The family it is important to have around you are the ones who mean something to you, whose support you value and who are a part of your life. Even if a family member is not able to come, because of fear or prejudice, inviting them can be a way to welcome them to the relationship. Presuming that the marriage lasts, there will be more opportunities to celebrate the union in the future, and opening the door by inviting them, rather than closing it. You also never know, it could be time for them to make a different choice. But making the choice to invite means “letting go” of what the response will be, because you can’t control the outcome and you don’t want to set yourself up for disappointment at such an important celebration. I would say invite, unless that person is not really important to your life’s journey.

AE: If you or your partner really wants your family member to attend but they say they can’t, how can you begin to feel okay about their decision and getting married without them there?

LE: If a family member says they can’t come, find compassion for their limitation. That person is making the choice they have been taught is ‘right’, even though it is limiting their ability to share in joy and love. The response of compassion may open the conversation in the future. If a very close family member makes this decision, it can certainly be hurtful, but we have the choice to focus on our own sense of loss, or understand that the person is doing the best they can at this moment. Love means acceptance, and that rubs both ways.

AE: What kinds of stress can your family member’s lack of support put on your relationship, and is there any advice you can give to moving through it with your partner?

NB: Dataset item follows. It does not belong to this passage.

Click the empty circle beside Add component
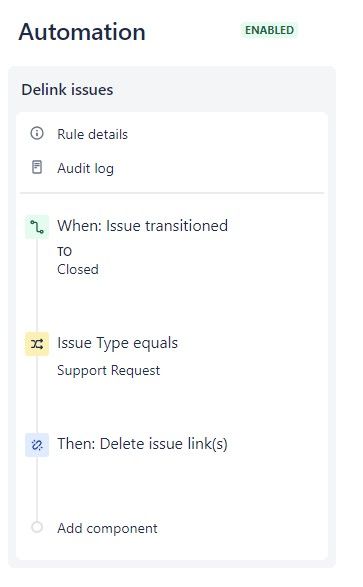 pyautogui.click(x=37, y=527)
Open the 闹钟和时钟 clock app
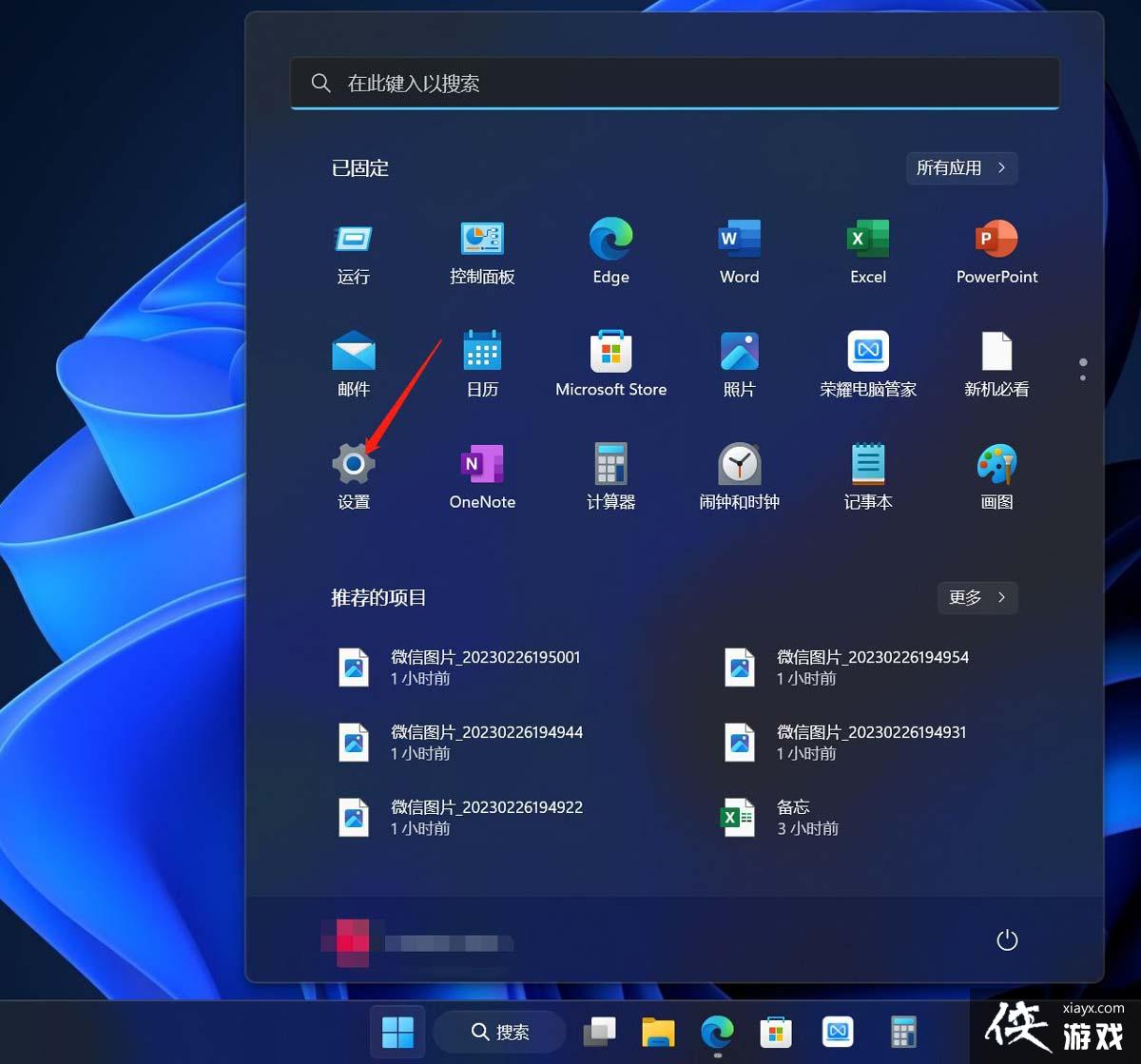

LE: Family members support for your union is so important. If a family member isn’t supportive, they can, at best, fail to support your marriage and, at worst, even work against it. In situations like this it is so important to talk about the feelings and vulnerability with your future spouse. The same is true if you have a good friend who doesn’t support the marriage: The conversation has to address the potential impact of the absence of support on the long term viability of the marriage. You will need to create a support system for the marriage, making sure you have people you can turn to in times of distress.

AE: What’s the best response to a family member who expresses distaste for your same-sex wedding?

LE: Compassion is the best medicine, and will keep the experience positive and loving. Letting someone’s fear and rejection invade your experience is letting them influence your life at a key moment in a negative way. There is a southern expression that may be useful: “Bless her heart…” But really, that is the best they can do.

AE: Do you have any other suggestions on how to deal with homophobic family members?

LE: If their support is important to you, keep inviting them in. Homophobia is a social construct, usually grounded in fear. The treatment for fear is exposure, in a supportive environment. Don’t push, but welcome. This will create the best chance for change, so you will have done your part, whether they get there or not.